» Goal of the exercise: Begin at the line containing "Image resolution: width=274" in the records below, end at the line containing "Task: Click the recipient", and retype each line in that span exactly. No other line and no image should appear.

(Stored data entries)
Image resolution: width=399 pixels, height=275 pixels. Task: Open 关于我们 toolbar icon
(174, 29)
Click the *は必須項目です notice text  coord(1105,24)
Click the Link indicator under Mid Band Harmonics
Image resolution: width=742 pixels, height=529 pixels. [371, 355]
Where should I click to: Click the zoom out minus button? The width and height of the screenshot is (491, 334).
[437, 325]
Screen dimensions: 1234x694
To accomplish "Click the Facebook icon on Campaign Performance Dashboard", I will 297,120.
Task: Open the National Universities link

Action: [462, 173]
==
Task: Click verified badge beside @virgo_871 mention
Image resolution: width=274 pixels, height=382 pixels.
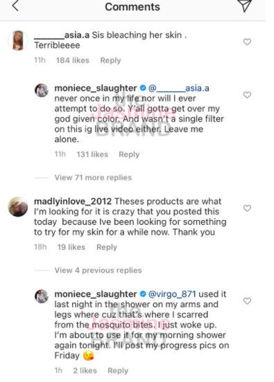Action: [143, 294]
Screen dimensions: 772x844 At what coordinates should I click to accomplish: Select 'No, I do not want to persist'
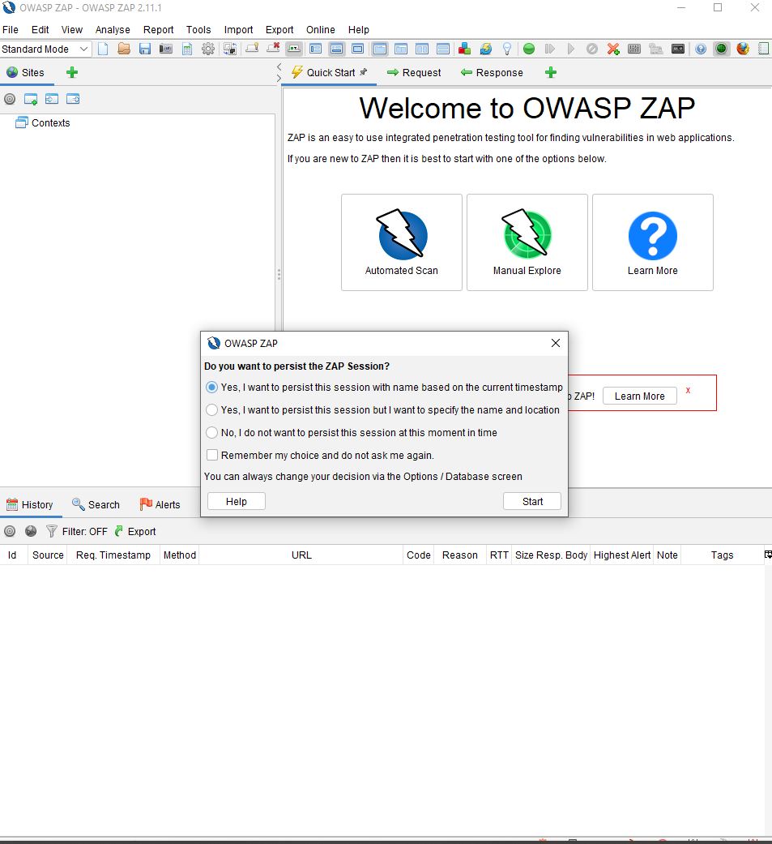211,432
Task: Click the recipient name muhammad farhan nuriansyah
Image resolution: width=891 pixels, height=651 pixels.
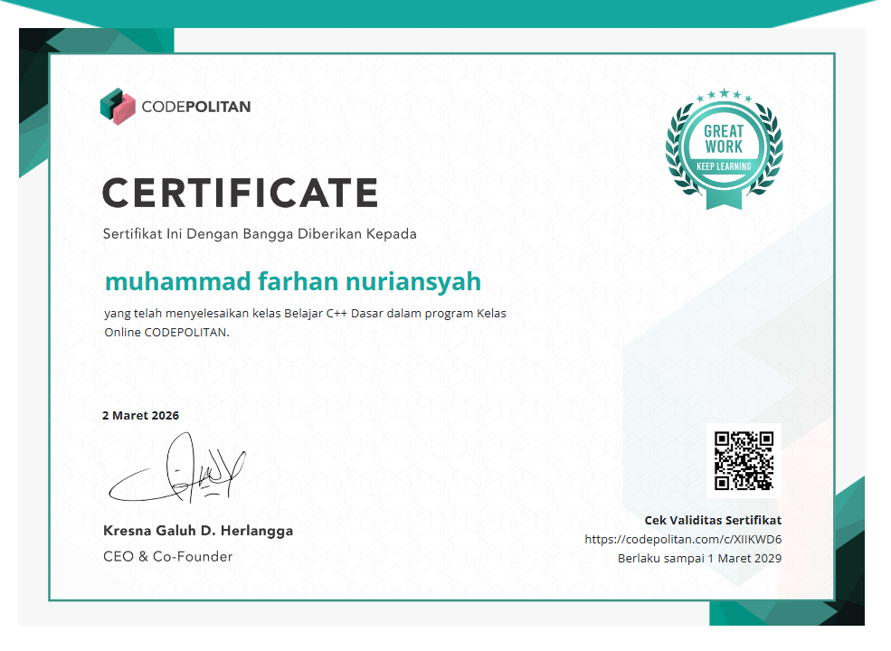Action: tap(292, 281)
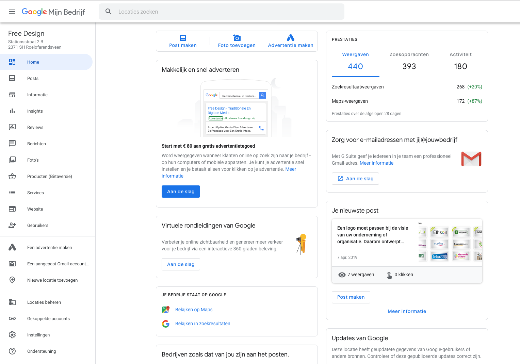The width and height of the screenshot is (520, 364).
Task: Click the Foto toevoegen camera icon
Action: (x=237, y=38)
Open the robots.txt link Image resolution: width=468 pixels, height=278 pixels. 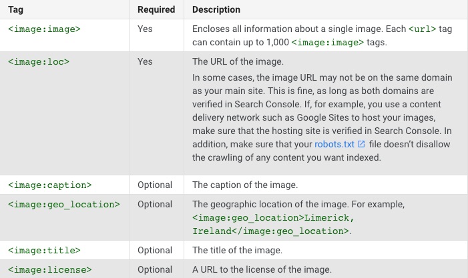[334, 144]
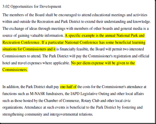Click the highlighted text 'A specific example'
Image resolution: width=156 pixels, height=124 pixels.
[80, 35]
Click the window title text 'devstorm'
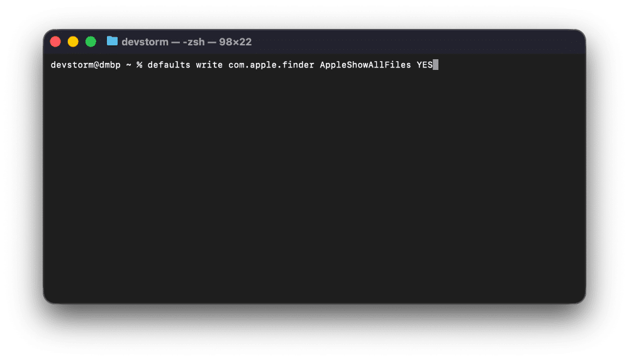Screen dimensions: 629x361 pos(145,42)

» Solution to the exercise:
Image resolution: width=274 pixels, height=382 pixels.
Action: [143, 294]
Screen dimensions: 772x844 At what coordinates should I click to accomplish: Select 'No, I do not want to persist'
211,432
Task: Click the recipient name muhammad farhan nuriansyah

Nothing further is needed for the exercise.